**Texto dado**
"""
Renard paró un equipo corto: la defensa se separaba de la delantera por apenas 15 o 20 metros. La defensa, alerta como un corredor de posta, jugó con la línea todo el partido. El sostenimiento del equipo en tres cuartos de cancha o incluso en media cancha le permitió al seleccionado argentino dos cosas: una, subestimar por demás al rival al sentir unánimemente que no sabía lo que hacía; dos, dar el partido por ganado. Renard jugó con el último truco de la pasión más antigua, que es la empresa más moderna. Jugó con la ansiedad del adicto. Con amor de cuadro chico.
Gustavo Kuffner es periodista y relator. Nació en Tigre el 31 de diciembre del turbulento 1978, año del Mundial de Jorge Rafael Videla y Mario Kempes, previo al Mundialito de 1980, en los albores del Diego. Este es el sexto Mundial que relata, junto a los comentarios del infalible Juan Pablo Varsky. A las 7.10 de la mañana en el Río de la Plata, Gustavo Kuffner gritó el gol de Lionel Messi, que convirtió el primer tanto de su selección en Qatar, por un penal cobrado por una pantalla. En clave de tango, dos futbolistas se enroscaron en pugna por el córner y la pelota derivó a la izquierda, donde el Papu Gómez, que es el mejor de los tangibles, hizo una finta que terminó en foul y tiro libre. Pero el árbitro, haciendo caso a la por cierto leve protesta de Leandro Paredes, que lo reclamó por caprichoso, entendió que este no estaba cerrando el brazo para dejarse caer junto al defensor de verde, y cobró un penalcito con todas las de la ley, aunque la ley en este caso sea una infamia.
"""
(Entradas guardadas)
"""
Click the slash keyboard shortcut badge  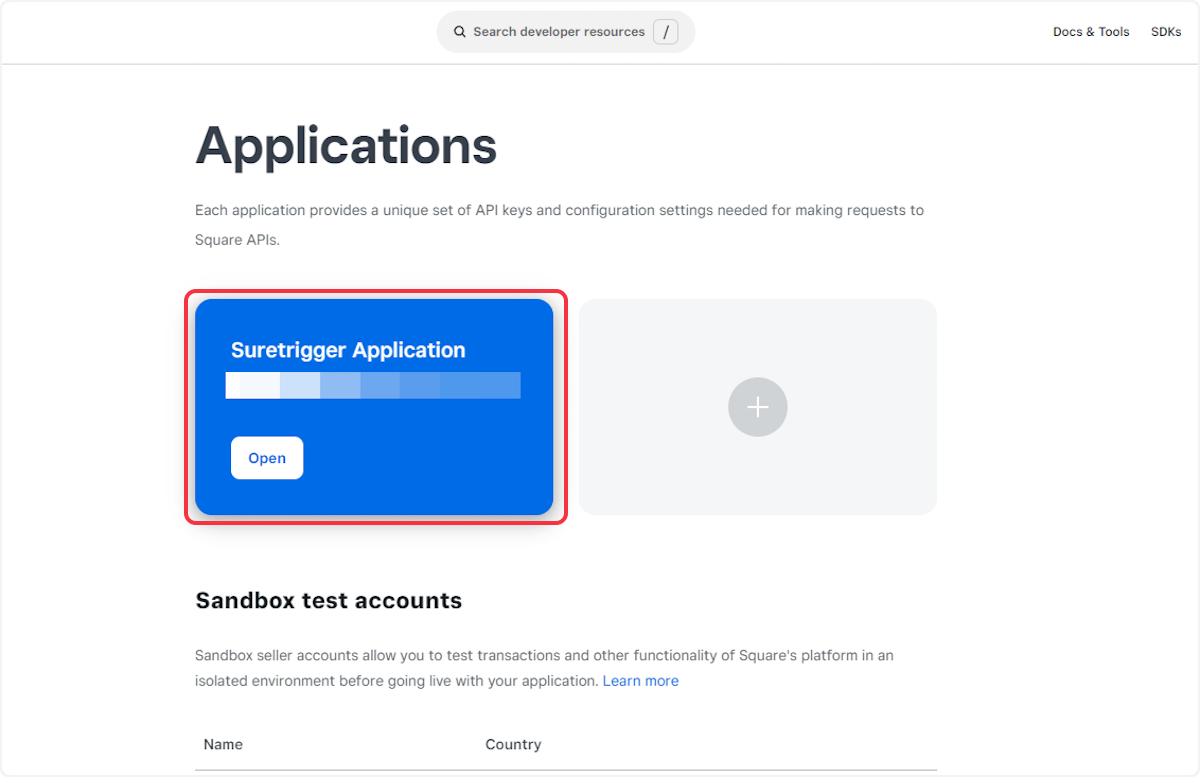666,31
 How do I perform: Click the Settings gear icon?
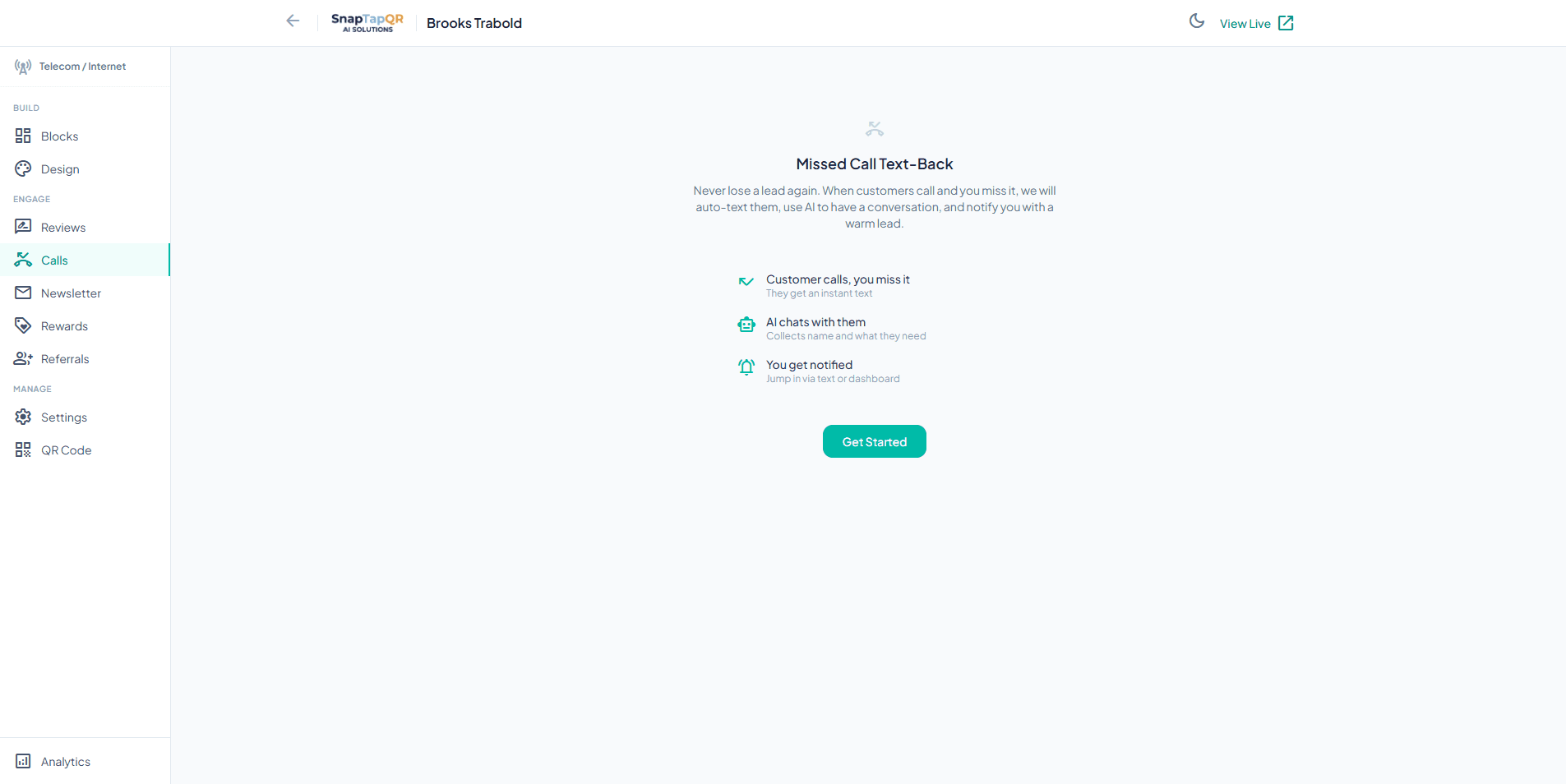coord(23,417)
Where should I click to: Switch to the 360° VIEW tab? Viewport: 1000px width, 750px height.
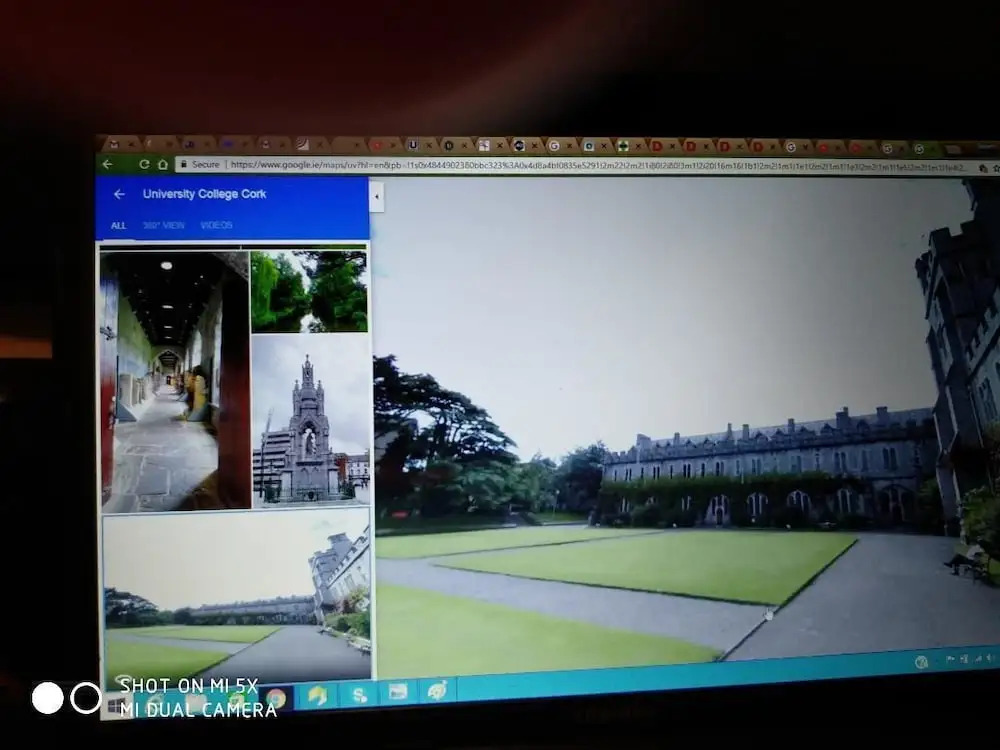point(164,226)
"""
**Completa lo siguiente**
1. En el texto sobre el partido de la selección argentina en Qatar, ¿qué distancia separaba la defensa de la delantera en el equipo de Renard?
2. Retoma el texto sobre el partido de la selección argentina en Qatar a partir de su última oración.

**Respuestas por tarea**
1. Apenas 15 o 20 metros.

2.
Lo mismo pasó en la jugada siguiente con Lautaro, que recibió con una mano en offside un pase bellísimo también del Papu, casi en una réplica de lo que pasaría minutos después, en una jugada memorable del ídolo de Avellaneda. Mientras todo esto pasaba, en la televisión Gustavo Kuffner hablaba de lo arriesgado del planteo de los árabes. El relator incluso llegó a decir al aire “¿Qué te pasa?” cuando un rival tuvo un careo cercano con uno de los suyos. Alcanzó a decir que el estadio era como la esquina de un barrio o como cualquier cancha argentina, y sostuvo que los árabes no iban a poder bancar el ritmo de su selección. Se preguntaba: “¿Hasta cuándo van a aguantar el ritmo?”.
Habló de la cantidad de partidos invictos y de consumar lo pergeñado en tres años de siembra. Estaba ansioso Kuffner, muy ansioso, estaba viviendo el deseo como una consumación, una especie de paja cultural; eso lo llevó a subestimar al rival, a ser hasta irónico. La estantería es toda de vidrio, y el ruido del crujir cuando se cae es un estallido extasiante. Pero si se te cae arriba, te corta.
El relator siempre habló del debut de Argentina y no de Arabia, nunca resaltó el planteo del director técnico francés y su performance, y terminó diciendo que valía el empate “de cualquier manera”. Se quejó de las patadas casi como Lautaro del estilista, y protestó porque un equipo como Arabia Saudita, con todo lo que lo menospreció, hacía tiempo. Tampoco dijo nada de ninguno de los Mohammed y ni siquiera nombró a Diego. Por supuesto, ni él, ni Messi ni nadie, nombró a Hebe de Bonafini.